▶ [AUSGEWÄHLTER AUSZUG]
____

Was Romantik heute bedeutet

Grundsätzlich bezeichnet der Begriff „Romantik“ eine starke Gefühlswirkung oder einen sentimentalen Zustand des Gefühlsreichtums. Wir verbinden damit meist Assoziationen wie Sonnenuntergang, Kerzenschein, Mondlicht und Rosenblätter, die schnell auch ins Ktischige oder sogar Alberne abdriften können. Romantiker und Romantikerinnen gelten oft als Tagträumer*innen, als Sensibelchen oder als unrealistische Fantast*innen.

Die Literaturerpoche der Romantik hat mit unseren heutigen Vorstellungen von Romantik nicht viel gemein. Nichtsdestotrotz hat die Epoche, in deren Geist die Brüder Grimm die Märchen sammelten, unser heutiges Verständnis von Romantik und damit auch von Liebe beeinflusst.

____

▶ [AUFGABENSTELLUNG] Setzen Sie den Text über die heutige Bedeutung von Romantik im selben Stil nach seinem letzten Satz fort.

____

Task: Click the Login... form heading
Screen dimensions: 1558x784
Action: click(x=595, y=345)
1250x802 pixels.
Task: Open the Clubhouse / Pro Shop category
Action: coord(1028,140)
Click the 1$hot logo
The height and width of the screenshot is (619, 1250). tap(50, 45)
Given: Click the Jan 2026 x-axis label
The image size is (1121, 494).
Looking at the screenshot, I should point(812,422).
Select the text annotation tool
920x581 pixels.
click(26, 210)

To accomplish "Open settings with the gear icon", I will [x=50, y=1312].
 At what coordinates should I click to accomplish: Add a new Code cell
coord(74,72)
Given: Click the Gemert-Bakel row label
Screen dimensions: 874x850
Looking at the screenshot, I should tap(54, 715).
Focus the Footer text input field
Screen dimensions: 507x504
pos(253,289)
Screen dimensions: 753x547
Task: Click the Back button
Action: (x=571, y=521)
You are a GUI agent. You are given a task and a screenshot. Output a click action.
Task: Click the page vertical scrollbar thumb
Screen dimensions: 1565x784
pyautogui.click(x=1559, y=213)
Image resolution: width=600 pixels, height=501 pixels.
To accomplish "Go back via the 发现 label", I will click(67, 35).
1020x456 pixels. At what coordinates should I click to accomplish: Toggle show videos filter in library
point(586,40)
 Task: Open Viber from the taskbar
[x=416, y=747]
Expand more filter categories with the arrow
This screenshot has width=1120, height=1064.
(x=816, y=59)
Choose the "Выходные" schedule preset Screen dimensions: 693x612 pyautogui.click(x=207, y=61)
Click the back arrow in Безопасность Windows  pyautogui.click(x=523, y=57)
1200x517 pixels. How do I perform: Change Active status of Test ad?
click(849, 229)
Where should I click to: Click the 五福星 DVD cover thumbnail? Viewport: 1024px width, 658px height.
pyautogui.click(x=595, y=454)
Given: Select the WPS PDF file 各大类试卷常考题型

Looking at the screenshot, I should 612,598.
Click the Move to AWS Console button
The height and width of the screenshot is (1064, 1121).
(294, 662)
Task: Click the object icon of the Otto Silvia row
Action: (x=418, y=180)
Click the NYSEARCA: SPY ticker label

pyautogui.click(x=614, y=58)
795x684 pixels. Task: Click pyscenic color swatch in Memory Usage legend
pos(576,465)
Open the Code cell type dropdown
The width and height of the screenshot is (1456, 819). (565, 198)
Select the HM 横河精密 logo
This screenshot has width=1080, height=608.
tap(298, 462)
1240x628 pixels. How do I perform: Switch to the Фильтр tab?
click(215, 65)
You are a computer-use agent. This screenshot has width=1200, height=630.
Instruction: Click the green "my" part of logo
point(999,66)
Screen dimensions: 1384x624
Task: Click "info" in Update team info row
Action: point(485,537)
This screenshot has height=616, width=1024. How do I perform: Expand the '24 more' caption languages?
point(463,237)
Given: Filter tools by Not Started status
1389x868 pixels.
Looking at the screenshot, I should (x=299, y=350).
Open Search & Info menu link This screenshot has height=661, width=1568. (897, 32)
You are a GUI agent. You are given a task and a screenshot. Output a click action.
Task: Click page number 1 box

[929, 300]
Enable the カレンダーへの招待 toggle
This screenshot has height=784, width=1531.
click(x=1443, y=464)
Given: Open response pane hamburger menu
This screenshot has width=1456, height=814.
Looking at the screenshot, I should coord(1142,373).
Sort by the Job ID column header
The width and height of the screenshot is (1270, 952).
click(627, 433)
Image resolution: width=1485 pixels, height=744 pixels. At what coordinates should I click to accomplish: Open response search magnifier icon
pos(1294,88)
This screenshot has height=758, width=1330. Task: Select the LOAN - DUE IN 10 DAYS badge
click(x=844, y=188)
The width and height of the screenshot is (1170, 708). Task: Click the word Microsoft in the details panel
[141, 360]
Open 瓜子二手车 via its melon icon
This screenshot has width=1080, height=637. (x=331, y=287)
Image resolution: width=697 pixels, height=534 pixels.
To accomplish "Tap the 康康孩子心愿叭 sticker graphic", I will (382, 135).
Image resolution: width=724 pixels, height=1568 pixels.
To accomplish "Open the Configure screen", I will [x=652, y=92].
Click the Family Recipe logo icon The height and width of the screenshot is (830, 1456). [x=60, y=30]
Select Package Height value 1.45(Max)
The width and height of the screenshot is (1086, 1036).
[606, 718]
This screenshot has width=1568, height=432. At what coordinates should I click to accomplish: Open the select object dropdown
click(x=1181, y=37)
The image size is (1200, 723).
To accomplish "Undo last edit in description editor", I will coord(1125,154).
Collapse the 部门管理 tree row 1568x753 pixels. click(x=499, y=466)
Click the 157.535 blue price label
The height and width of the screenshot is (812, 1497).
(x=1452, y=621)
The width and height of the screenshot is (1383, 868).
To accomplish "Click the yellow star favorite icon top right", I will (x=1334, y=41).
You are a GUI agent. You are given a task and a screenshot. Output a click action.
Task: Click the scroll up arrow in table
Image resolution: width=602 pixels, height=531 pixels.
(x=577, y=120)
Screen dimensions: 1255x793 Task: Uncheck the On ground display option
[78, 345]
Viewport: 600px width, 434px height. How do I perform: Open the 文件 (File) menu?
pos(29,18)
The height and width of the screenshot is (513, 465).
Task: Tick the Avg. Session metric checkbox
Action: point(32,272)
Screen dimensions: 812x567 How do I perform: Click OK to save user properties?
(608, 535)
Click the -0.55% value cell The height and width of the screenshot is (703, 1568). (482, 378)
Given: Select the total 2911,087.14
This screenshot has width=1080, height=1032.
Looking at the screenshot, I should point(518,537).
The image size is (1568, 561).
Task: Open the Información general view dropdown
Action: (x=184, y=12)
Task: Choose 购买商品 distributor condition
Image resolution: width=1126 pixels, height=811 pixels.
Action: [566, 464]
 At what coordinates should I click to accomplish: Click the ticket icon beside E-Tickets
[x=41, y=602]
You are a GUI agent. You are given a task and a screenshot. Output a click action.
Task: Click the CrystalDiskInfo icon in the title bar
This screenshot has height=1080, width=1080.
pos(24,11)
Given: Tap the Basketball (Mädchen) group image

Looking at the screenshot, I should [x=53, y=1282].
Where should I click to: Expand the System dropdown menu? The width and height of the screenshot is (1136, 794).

____

▶ [ÜBUNGSERGEBNIS]
Was die Epochenbezeichnung bedeutet

Schon die Bezeichnung „Romantik“ hat eigentlich gar nichts Romantisches an sich. Der Begriff leitet sich von „in lingua romana“, also von der romanischen Sprache ab. In dieser Begrifflichkeit zeigt sich bereits das Denken der Vertreter*innen dieser Epoche. Die romanischen Sprachen bildeten damals den Gegensatz zur lateinischen Sprache, auch wenn die romanischen Sprachen aus dem Lateinischen hervorgegangen sind.

Bis ins 19. Jahrhunder hinein war Latein die Sprache der Kunst, was bedeutet, dass auch die antike Kultur und ihre Werte vorherrschend waren. Besonders deutlich zeigt sich das an der Epoche der Weimarer Klassik.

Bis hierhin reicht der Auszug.